> Problem details
From the first line to the last, print the material exactly, skipping the pictures.

Segment Start: Data for the task

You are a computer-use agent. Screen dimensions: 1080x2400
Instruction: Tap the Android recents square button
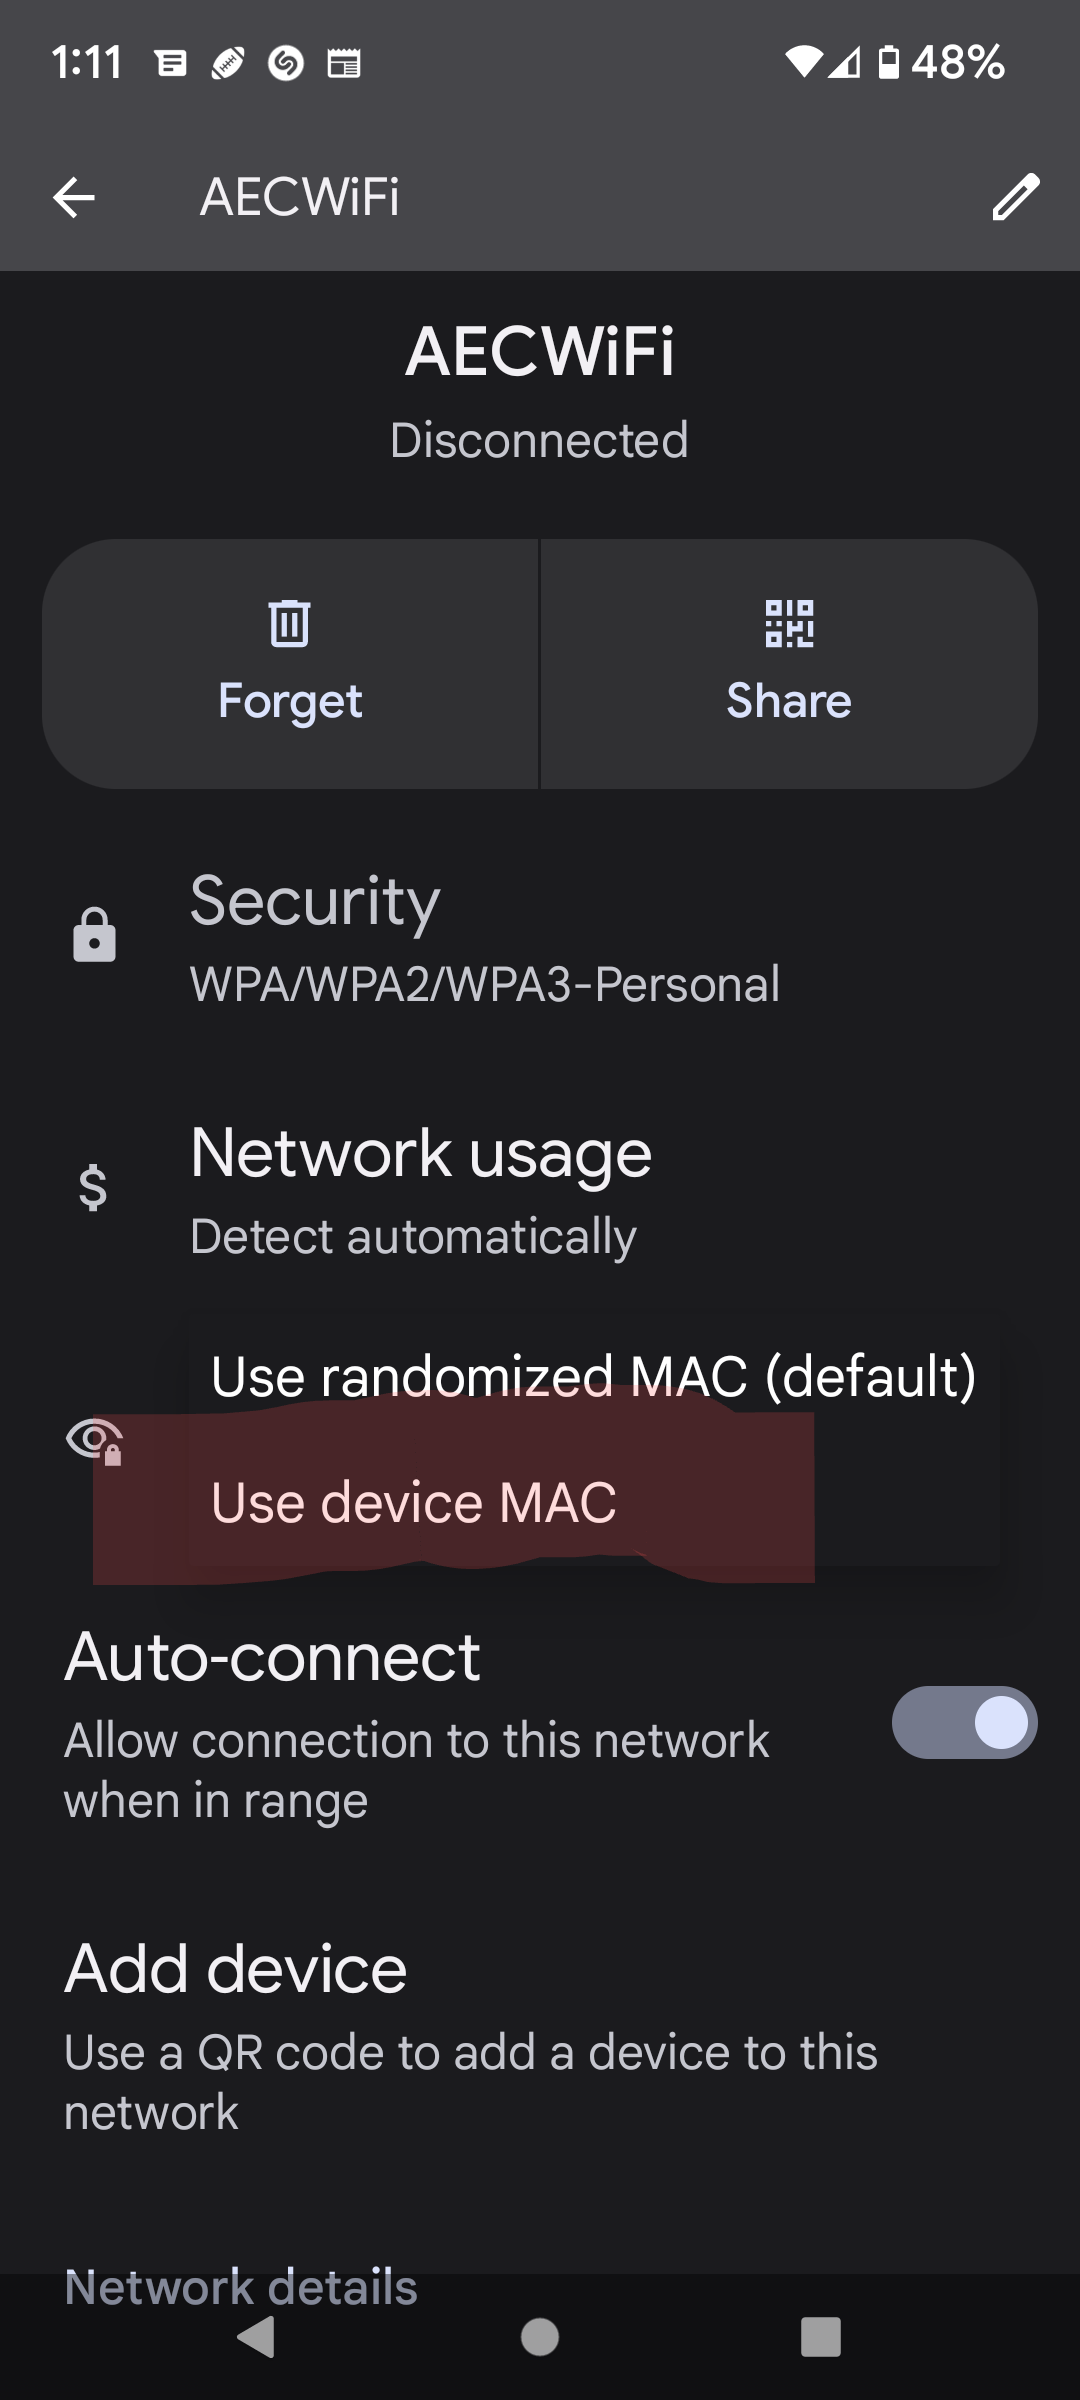tap(821, 2337)
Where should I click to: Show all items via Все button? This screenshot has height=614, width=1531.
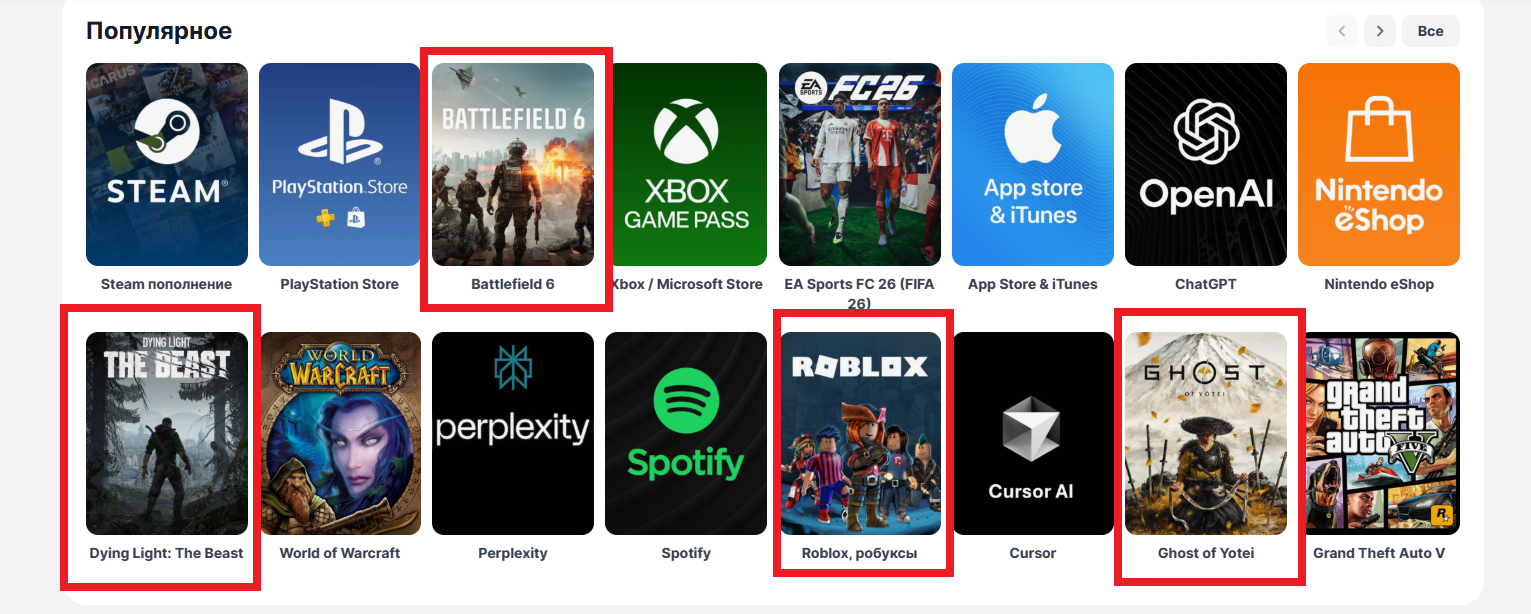1431,31
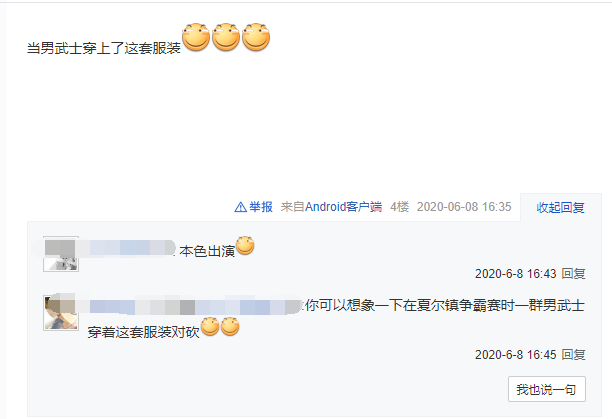Click the smiley emoji after 本色出演

pos(245,246)
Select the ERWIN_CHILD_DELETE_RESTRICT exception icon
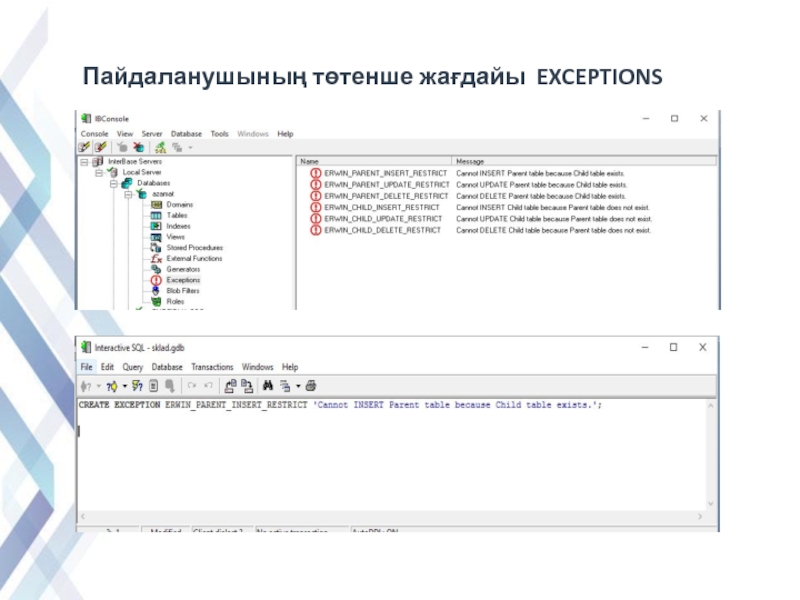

Segment End: Data for the task

> Output of the task
You are a computer-use agent. Screen dimensions: 1080x2400
Instruction: Tap the Android recents square button
tap(821, 2337)
Where should I click to: Show all items via Все button? This screenshot has height=614, width=1531.
1431,31
Click the smiley emoji after 本色出演

pos(245,246)
Select the ERWIN_CHILD_DELETE_RESTRICT exception icon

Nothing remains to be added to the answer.